De Font- Reaulx noted that although the medium was immediately and enthusiastically embraced by the
public at large, “photography gave rise to a new relationship to reality and its representation, which then
boomeranged on its elder sister (painting).” The reproduction of art objects was also a key development in
the use of photography. It had a profound effect on changing the visual culture of society and making art
accessible to the general public, changing its perception, notion and knowledge of art, and appreciation of
beauty.
Photography democratised art by making it more portable, accessible and cheaper. For instance, as
photographed portraits were far cheaper and easier to produce than painted portraits, portraits ceased to be
the privilege of the well-off and, in a sense, became democratised. This also lead to a mild opposition
against photography from upper class sections of the society who felt that it was cheapening art. That was
what gave ‘kitsch’ its meaning: an attempt to reproduce massively and cheaply something artistic and
unique. Baudelaire described photography as the “refuge of failed painters with too little talent”. In his view,
art was derived from imagination, judgment and feeling but photography was mere reproduction which
cheapened the products of the beautiful.
Perhaps the greatest contribution which the new technique of photography could make to painting was to
liberate Art from its ties to realism, to factuality. Until that point in history, painting relied on fixed subjects
and was a process that took a certain amount of time to achieve the desired realistic result. Photography
offered a new way of viewing the world in images that could capture fleeting, momentary effects of light and
movement that were impossible under traditional studio conditions. There was, ultimately, no need for the
artist’s pencil or brush to labour intensively to depict and record people, occasions or things which the
photographer could document through his lens with practical ease and speed. Painting flourished through
the 19th century within a largely traditional set of conventions and moved on in the first half of the 20th
century to the ambitious challenges of abstraction, pure form and colour, leaving to photographers the task
of making visual records. Painters began to look for things that painting could do that photography could not
and painting started to change.
Chronophotography, or what is now referred to as time-lapse photography, influenced the development of
the work of Cubist and Futurist painters in the early 20th century. In the 40s and 50s, Jackson Pollock,
Robert Motherwell and other Abstract Expressionists pushed this trend to the point where painting had left
behind representations of the physical world completely. These artists were interested in expressing ideas,
experiences, and feelings through completely abstract methods. Painting was no longer concerned with
creating an illusion of a real space. Painting eventually came back to using real images, but still tended to
treat them in a different way. For instance, Andy Warhol often repeated the same image in a painting.

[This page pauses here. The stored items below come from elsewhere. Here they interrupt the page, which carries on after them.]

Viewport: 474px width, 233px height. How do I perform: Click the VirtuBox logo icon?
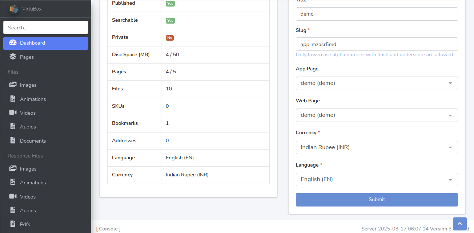coord(14,9)
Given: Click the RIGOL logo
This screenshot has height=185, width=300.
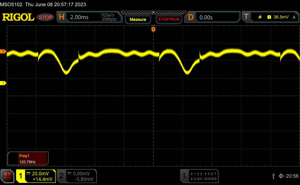Looking at the screenshot, I should point(18,17).
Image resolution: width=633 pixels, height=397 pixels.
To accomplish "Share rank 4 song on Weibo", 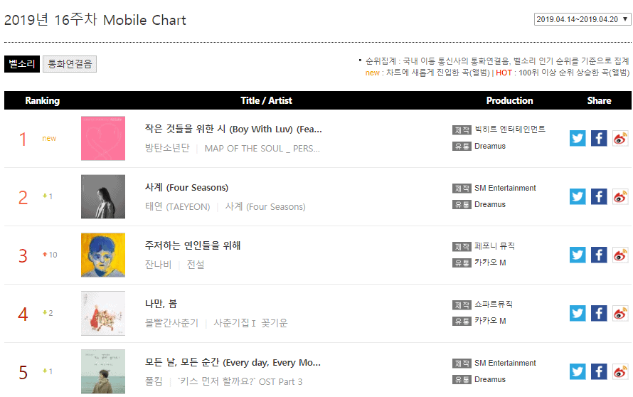I will click(620, 313).
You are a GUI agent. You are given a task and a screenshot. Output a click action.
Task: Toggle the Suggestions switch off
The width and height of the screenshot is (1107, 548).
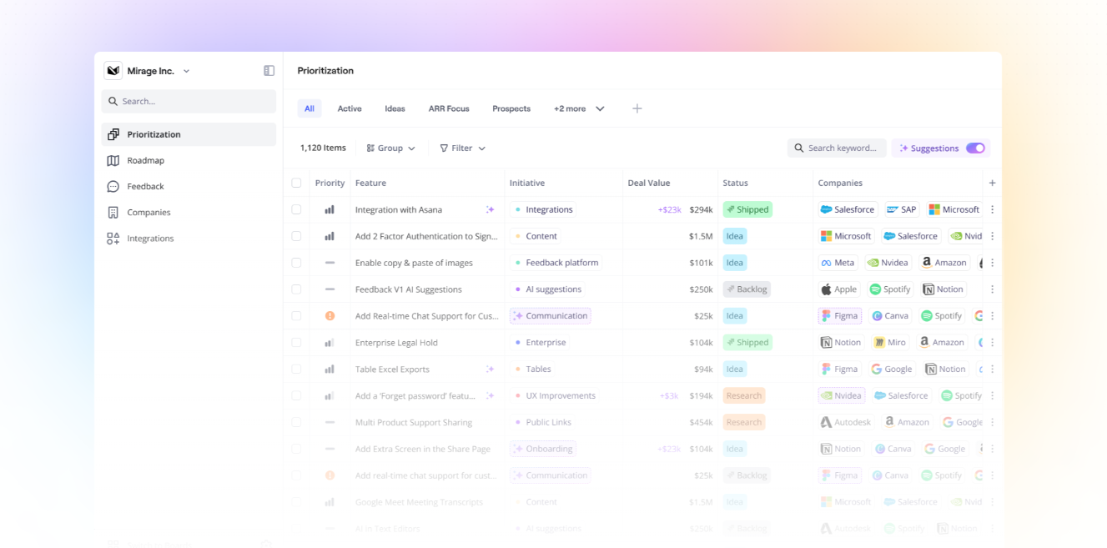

Rauschenberg would use images like objects within a painting. In a way, these painters tried to incorporate
images without returning to the rejected practice of creating an illusion of a real space. All of these modern
forms of painting involve the depiction of a different way of visualizing reality.
Since the invention of photography, Western painting’s branched into diverse new genres such as
impressionism, expressionism, surrealism, cubism and more. In these and other ways, innovations in
photography led to new artistic movements and challenged conventional notions about painting as the only
form of art, a belief several art & culture hubs such as Pearey Lal Bhawan uphold.